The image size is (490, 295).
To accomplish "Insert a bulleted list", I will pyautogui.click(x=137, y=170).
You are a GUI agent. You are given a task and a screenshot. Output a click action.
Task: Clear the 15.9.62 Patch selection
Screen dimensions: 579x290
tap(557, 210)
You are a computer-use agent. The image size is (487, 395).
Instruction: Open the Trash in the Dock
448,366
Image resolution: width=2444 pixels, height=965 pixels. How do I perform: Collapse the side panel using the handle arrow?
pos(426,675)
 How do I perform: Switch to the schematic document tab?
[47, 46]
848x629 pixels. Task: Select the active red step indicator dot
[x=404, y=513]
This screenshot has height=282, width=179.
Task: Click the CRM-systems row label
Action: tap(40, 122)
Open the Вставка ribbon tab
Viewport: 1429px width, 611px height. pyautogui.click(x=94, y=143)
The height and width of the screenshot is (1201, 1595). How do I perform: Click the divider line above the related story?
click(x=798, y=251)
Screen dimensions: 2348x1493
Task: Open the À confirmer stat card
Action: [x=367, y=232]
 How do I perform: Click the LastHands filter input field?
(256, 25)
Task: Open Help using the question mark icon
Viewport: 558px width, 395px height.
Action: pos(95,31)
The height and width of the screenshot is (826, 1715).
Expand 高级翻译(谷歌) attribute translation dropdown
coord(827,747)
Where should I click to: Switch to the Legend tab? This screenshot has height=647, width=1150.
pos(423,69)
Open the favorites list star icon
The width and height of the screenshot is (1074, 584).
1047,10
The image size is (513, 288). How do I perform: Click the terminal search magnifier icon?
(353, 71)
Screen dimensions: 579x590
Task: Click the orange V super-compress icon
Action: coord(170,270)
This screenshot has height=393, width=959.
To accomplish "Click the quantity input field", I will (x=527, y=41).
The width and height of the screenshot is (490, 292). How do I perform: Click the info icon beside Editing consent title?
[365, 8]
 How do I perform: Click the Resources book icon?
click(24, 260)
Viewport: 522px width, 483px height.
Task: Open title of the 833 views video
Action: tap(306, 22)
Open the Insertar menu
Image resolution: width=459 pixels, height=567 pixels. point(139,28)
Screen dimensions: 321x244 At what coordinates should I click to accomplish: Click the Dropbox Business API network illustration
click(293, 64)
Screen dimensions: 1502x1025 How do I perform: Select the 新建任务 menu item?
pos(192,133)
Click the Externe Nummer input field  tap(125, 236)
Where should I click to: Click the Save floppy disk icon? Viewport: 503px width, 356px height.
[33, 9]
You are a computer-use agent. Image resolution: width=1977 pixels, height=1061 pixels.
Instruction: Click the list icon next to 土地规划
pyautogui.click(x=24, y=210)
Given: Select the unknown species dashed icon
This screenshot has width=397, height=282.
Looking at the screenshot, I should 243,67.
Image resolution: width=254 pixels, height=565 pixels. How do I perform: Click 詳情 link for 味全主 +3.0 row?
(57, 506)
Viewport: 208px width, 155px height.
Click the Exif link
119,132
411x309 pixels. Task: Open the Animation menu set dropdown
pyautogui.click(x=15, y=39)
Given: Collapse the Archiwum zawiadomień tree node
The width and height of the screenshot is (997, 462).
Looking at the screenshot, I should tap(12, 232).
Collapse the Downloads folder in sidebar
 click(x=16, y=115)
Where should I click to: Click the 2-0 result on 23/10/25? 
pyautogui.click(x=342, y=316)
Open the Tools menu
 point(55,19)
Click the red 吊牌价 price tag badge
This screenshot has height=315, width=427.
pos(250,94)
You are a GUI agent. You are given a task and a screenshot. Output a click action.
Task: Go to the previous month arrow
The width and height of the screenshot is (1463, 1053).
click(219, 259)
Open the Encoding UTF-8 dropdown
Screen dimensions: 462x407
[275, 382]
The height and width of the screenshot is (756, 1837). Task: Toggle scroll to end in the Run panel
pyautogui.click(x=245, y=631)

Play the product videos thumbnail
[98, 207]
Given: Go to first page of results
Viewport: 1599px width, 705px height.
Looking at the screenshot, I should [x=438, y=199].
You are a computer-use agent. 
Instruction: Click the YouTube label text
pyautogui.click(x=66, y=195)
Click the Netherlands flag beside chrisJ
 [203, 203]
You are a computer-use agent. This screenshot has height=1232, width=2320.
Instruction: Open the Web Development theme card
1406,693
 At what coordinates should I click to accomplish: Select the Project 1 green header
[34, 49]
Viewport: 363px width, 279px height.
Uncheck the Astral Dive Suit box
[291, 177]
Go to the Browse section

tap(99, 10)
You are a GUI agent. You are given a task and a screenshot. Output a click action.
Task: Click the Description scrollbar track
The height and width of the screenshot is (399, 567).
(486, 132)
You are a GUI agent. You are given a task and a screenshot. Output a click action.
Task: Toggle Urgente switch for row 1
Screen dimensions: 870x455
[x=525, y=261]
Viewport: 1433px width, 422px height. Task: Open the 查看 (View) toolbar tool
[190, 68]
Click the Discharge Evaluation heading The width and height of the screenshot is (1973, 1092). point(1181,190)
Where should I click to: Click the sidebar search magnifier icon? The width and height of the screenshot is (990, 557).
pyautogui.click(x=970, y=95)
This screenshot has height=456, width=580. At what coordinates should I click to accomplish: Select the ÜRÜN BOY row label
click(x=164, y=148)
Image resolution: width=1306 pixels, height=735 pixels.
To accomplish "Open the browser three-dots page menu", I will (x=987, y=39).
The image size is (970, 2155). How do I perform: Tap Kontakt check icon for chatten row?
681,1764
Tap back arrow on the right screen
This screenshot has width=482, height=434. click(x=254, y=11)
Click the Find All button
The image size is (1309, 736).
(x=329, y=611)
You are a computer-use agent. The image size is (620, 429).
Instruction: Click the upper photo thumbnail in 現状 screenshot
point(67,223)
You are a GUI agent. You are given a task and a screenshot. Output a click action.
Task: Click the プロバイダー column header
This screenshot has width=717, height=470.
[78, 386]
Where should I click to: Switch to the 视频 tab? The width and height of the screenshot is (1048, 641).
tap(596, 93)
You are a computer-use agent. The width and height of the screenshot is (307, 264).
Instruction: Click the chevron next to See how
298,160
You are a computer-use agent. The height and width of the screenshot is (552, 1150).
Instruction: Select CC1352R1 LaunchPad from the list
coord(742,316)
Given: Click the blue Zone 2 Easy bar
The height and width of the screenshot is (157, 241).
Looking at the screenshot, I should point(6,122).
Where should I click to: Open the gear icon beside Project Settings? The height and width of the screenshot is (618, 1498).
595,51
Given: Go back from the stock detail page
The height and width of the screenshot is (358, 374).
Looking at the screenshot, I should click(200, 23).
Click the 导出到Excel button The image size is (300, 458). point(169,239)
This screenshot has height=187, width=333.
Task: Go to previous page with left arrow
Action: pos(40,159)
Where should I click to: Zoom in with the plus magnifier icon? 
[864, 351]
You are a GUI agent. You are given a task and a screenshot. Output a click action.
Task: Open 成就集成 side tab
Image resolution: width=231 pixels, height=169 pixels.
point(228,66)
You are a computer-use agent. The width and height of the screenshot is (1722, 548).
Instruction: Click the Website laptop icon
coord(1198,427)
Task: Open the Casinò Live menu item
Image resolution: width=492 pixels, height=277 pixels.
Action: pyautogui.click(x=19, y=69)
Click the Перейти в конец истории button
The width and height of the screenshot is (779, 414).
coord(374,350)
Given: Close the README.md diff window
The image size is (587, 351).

********************

_TASK REQUIREMENTS_
Please count the lines in the data above that contain the string "from", where case counts, and reply with only that number.

_WRITTEN REPLY_
2